DON JUAN I do not doubt it.

THE OLD WOMAN But how then can I be in hell? Purgatory, perhaps: I have not been perfect: who has? But hell! oh, you are lying.

DON JUAN Hell, senora, I assure you; hell at its best: that is, its most solitary - though perhaps you would prefer company.

THE OLD WOMAN But I have sincerely repented; I have confessed-

DON JUAN How much?

THE OLD WOMAN More sins than I really committed. I loved confession.

DON JUAN Ah, that is perhaps as bad as confessing too little. At all events, senora, whether by oversight or intention, you are certainly damned, like myself; and there is nothing for it now but to make the best of it.

THE OLD WOMAN [indignantly] Oh! and I might have been so much wickeder! All my good deeds wasted! It is unjust.

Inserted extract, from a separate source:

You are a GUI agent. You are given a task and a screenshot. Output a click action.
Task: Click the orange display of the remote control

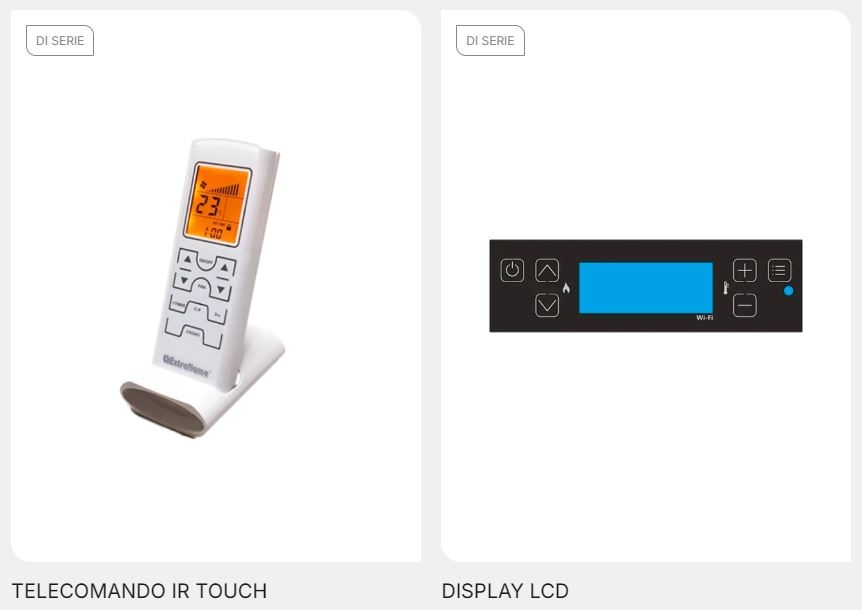218,204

Acting out a little scene I glanced around to make sure Miss Whitehead had not seen what I was doing with the students and said to them quietly in the manner of a conspirator, “There are real gems to be found in Shaw. But be careful,” I added, “there are folks who do not think Shaw is proper for young people to read.”

The next day Miss Whitehead said to me “George, you really turned those kids on to Shaw. Every copy of his books that we have in this library were checked out yesterday by your students.”

I wonder how many of them still remember those first lines of Don Juan in Hell?